Clark Ashton Smith (CAS) originally wrote this sonnet in French before translating it into English.  Later on, he re-worked the poem in both French and English with new titles ("La Forteresse" and "The Fortress" respectively).  I'll look at "The Fortress" in my next blog post after this one.

All of those variant versions were dedicated to Benjamin De Casseres, who would later write the forward to CAS' Selected Poems (1971).  And all of those variants went unpublished in his CAS' lifetime, so I'll start with the full English text of "Le Refuge":


I have built for myself a palace in oblivion,
Far from the wonder or the laughter of the throng.
A sunset of olden time glows on my haughty walls,
Enkindling all my pale or tarnished blazonries.

Forgotten treasure that none has regathered,
Sleeps a flaming slumber in my deep vaults.
The ring of Solomon is re-risen from the waters
To cast upon my gold its reflected gleams.

Upon my throne of jet, of jewels and alabasters,
I see, through green and violet windows,
The flight of every dream, or with flamingo wings

Or raven wings.  And my word evokes, 
By its flaming spell the fantastic memories 
Of blackened universes that founder in nothingness.


In reading CAS' poetry, I often ponder how much of the writer emerges from the words.  In the case of "Le Refuge", I perceive the creative artist, working in the milieu of science fantasy and the weird, reflecting upon his "Forgotten treasure that none has regathered".  In other words, his treasure is the power of imagination and the skill to create works derived from it.
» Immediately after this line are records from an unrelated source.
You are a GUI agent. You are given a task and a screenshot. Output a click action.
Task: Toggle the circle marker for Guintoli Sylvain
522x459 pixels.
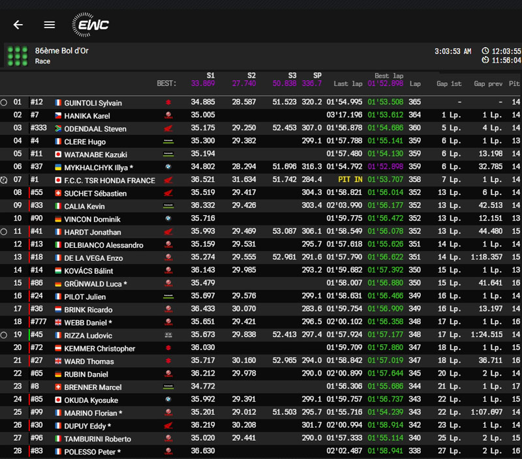point(5,102)
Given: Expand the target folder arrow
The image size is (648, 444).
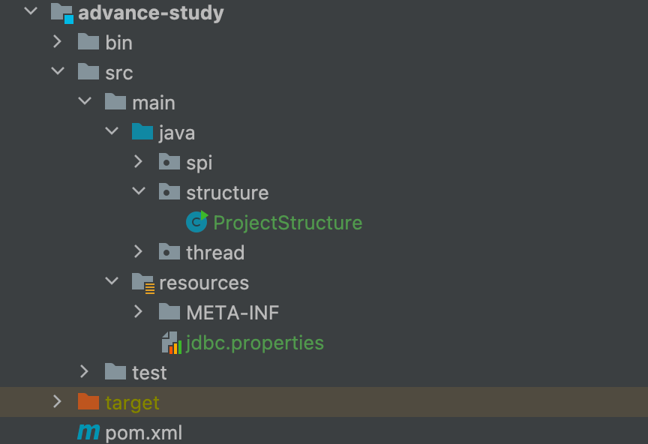Looking at the screenshot, I should (58, 401).
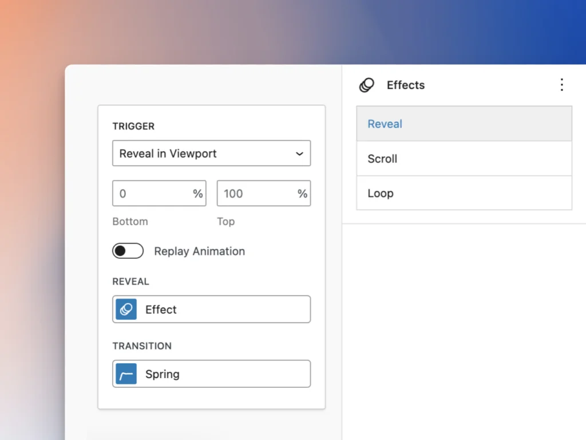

This idea is reinforced in the last stanza, where the poet's "word evokes / By its flaming spell the fantastic memories / Of blackened universes that founder in nothingness."  CAS never shied from adopting a grim tone of dark portent in his works, and with this poem, he has described his "palace in oblivion", the isolated realm from which he derived his creative impulse.